Stated task ▸
Convert the lines of the records below into a JSON list of strings, one string per line, skipping blank lines and covering every record. Omit the pictures from the answer.

Data for this task ▸
┌──
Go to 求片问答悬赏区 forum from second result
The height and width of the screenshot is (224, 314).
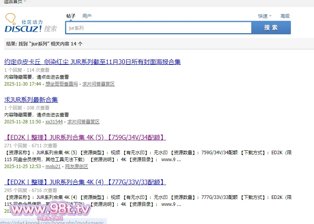tap(84, 122)
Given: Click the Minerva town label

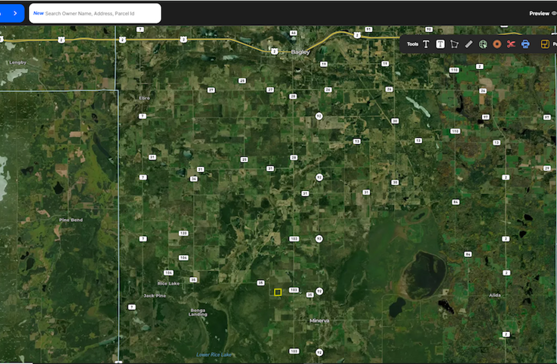Looking at the screenshot, I should click(319, 321).
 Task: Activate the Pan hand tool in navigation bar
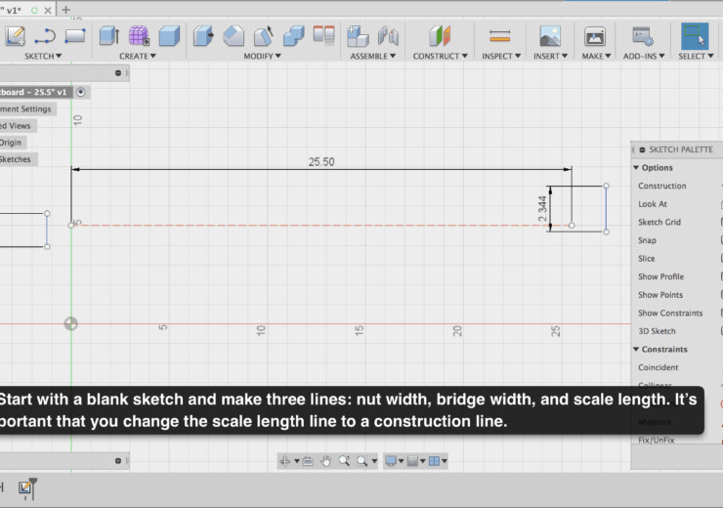tap(326, 460)
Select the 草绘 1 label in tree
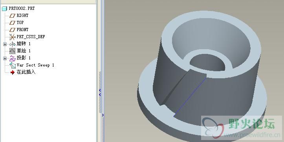The height and width of the screenshot is (142, 284). [x=24, y=51]
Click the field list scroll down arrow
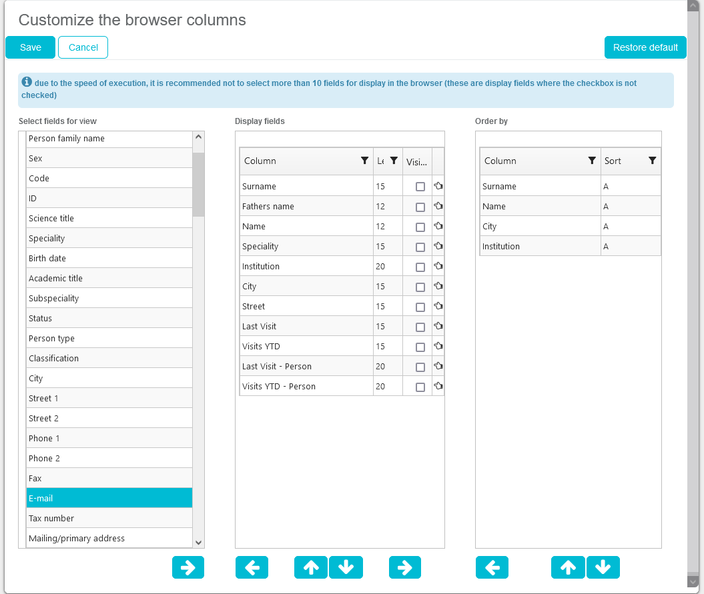 [198, 543]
└──
Output ▸
[
  "Go to 求片问答悬赏区 forum from second result",
  "The height and width of the screenshot is (224, 314).",
  "tap(84, 122)",
  "Given: Click the Minerva town label",
  "Looking at the screenshot, I should click(319, 321).",
  " Task: Activate the Pan hand tool in navigation bar",
  "tap(326, 460)",
  "Select the 草绘 1 label in tree",
  "The height and width of the screenshot is (142, 284). [x=24, y=51]",
  "Click the field list scroll down arrow",
  " [198, 543]"
]